How much is a teenager's freedom worth? If you're Judge Mark Ciavarella or Judge Michael Conahan of the Luzerne County, Pennsylvania, courts, depriving teenagers of their freedom has been worth 2.6 milion dollars. That's the amount of money they raked in for sentencing teenage offenders to privately run juvenile detention centers.
Whether the money came from bribes or extortion is an open question. The judges claim they were straight-up kickbacks; Robert J. Powell the former co-owner of PA Child Care and Western PA Child Care, says the corrupt bench-warmers held him up for payments in return for sending shackled kids his way.
Either way, "justice" was served at a small additional charge.
Judge Conahan apparently shut down the county's own detention centers in 2002, paving the way for the scheme he and his buddy, Ciavarella, cooked up to charge private prisons for the lucrative privilege of housing juvenile offenders .
One of the duo's more egregious moves was to sentence Hillary Transue to three months in a wilderness camp in 2007 for creating a MySpace page that made fun of her school's assistant principal. It was bad enough that she fell afoul of the courts' widespread refusal to recognize that the First Amendment applies to 15-year-olds as much as to 40-year-olds. Now it's apparent that her freedom was sold for a bank deposit. She was even denied the right to counsel -- a right guaranteed by the U.S. Supreme Court over 40 years ago.
Mark Ciavarella has had the good grace to resign from the bench. In a letter (PDF) disputing unrelated charges, he concedes, "your statement that I have disgraced my judgeship is true. My actions have destroyed everything I worked to accomplish and i only have myself to blame."

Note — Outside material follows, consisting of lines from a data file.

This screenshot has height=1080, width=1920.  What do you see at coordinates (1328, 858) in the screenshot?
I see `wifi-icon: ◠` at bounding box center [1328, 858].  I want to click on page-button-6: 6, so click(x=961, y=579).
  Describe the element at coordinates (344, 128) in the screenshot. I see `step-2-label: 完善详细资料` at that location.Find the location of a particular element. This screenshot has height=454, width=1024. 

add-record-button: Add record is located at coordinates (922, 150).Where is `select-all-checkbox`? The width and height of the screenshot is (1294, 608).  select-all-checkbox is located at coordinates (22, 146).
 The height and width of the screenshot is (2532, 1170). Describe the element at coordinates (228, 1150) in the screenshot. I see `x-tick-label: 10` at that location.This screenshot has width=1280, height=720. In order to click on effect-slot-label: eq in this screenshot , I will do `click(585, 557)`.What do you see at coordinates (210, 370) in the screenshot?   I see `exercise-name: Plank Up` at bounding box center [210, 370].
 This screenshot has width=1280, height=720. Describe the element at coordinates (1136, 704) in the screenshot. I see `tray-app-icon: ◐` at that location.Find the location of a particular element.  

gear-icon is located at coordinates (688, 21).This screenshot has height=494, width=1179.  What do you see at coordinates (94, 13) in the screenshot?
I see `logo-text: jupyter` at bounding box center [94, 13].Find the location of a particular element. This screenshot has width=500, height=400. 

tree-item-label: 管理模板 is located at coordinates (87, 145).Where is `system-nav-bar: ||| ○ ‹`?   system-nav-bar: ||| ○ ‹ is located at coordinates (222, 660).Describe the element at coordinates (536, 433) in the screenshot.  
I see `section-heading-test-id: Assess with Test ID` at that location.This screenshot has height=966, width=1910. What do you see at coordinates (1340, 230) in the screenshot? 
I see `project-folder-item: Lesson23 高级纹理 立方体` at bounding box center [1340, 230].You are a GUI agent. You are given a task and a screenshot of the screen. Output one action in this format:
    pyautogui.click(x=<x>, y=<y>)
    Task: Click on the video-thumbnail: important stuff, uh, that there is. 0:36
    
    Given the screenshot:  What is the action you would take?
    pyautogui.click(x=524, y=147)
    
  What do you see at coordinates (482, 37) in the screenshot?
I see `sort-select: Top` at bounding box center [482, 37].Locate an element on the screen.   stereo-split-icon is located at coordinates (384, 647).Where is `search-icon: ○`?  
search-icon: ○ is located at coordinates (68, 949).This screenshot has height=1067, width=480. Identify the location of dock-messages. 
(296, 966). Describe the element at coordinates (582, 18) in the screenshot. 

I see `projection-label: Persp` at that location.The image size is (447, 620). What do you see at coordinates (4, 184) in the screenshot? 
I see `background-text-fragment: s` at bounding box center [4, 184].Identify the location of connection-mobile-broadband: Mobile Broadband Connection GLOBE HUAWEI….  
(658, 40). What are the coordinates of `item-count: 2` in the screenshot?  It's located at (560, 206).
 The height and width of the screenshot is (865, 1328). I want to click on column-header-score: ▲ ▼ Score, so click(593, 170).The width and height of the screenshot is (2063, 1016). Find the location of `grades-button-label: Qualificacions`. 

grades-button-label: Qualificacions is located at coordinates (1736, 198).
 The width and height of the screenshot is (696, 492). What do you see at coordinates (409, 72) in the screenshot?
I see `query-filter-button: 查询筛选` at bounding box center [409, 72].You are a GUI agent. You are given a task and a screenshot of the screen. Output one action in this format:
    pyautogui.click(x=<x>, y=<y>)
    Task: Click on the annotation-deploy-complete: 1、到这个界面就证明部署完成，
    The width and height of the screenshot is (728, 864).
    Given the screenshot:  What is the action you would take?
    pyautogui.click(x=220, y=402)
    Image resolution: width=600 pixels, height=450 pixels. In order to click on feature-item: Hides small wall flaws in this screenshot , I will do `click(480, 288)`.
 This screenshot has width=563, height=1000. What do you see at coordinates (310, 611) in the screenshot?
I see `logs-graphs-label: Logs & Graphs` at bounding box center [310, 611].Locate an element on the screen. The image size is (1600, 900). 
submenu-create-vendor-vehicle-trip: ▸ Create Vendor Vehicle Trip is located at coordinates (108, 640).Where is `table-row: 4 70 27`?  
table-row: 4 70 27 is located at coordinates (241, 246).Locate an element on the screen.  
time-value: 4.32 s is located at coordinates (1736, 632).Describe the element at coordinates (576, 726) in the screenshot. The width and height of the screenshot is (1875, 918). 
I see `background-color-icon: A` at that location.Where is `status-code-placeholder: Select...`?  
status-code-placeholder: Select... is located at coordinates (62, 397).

Michael Conahan, on the other hand, has stayed mum -- probably hoping that things he doesn't say can't be held against him. It doesn't matter. Both judges were stripped of their judicial status (PDF) by the Pennsylvania Supreme Court "In view of the compelling and immediate need to protect and preserve the integrity of the Unified Judicial System and the administration of justice for the citizens of Luzerne County."
And now both Ciavarella and Conahan have pleaded guilty to fraud in federal court. They are expected to serve more than seven years in prison.
The next step is to review what has passed as juvenile justice in Luzerne County. The appropriately named Judge Arthur E. Grim will have the difficult job of digging through (PDF) all the juvenile cases overseen by the corrupt judges to determine who was, essentially, sold into temporary slavery, who was denied their right to counsel, and what remedies are appropriate.
The Grim report is expected within 120 days.